Following is an excerpt:

Check Medicare claims data, review the new program integrity measures for telehealth services and consider other telehealth-specific risks to avoid compliance issues for these services. Those are three ways health care attorneys say that practices can incorporate guidance from a recent report on telehealth services into their telehealth compliance efforts. …

The report also helps providers better understand their patients and the sort of services they want, says Amy Lerman, member of the firm with Epstein Becker Green in Washington, D.C.

“An important and general lesson that health care organizations can take from the OIG data brief is the much more significant (compared to pre-pandemic), and perhaps more realistic, look at how the Medicare population is seeking to utilize telehealth services,” Lerman says. "Even though telehealth proponents have long argued about the utility of telehealth, telehealth utilization remained very low prior to the PHE, she adds.

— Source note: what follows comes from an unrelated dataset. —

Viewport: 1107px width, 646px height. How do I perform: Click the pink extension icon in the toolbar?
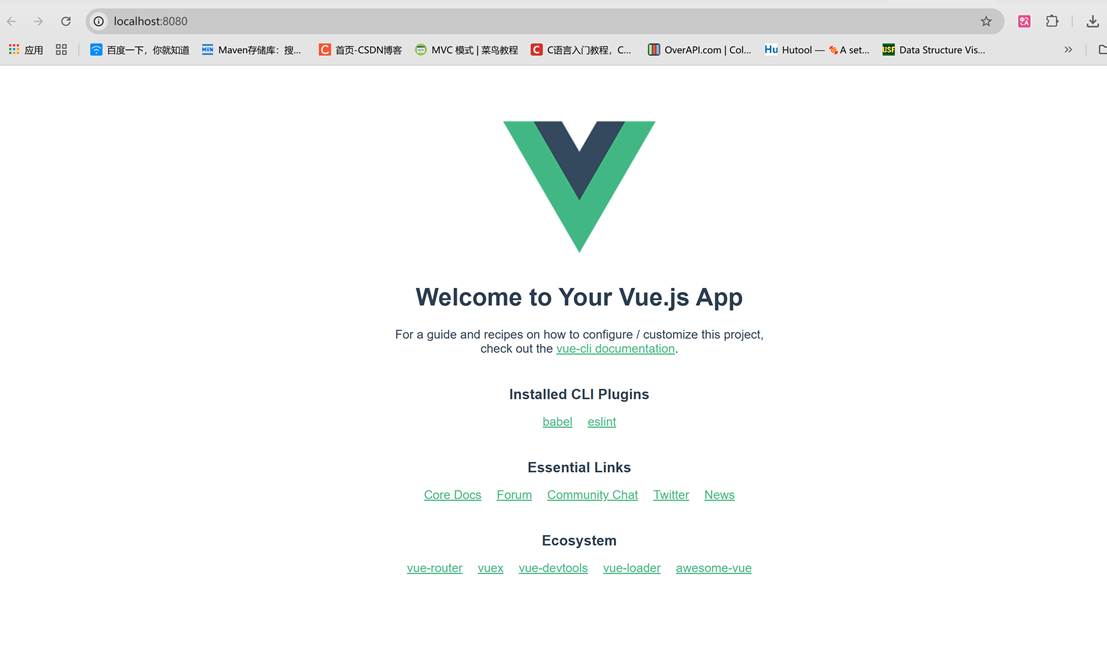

“In the data brief, OIG has considered data relating to telehealth usage by Medicare beneficiaries during the pandemic,” Lerman explains. “What is most significant about this data universe is that it is so unlike anything that previously existed, and it therefore has allowed OIG to get a much more detailed look at who was using telehealth services, what services were being used, and how providers were doing with respect to billing for such services.”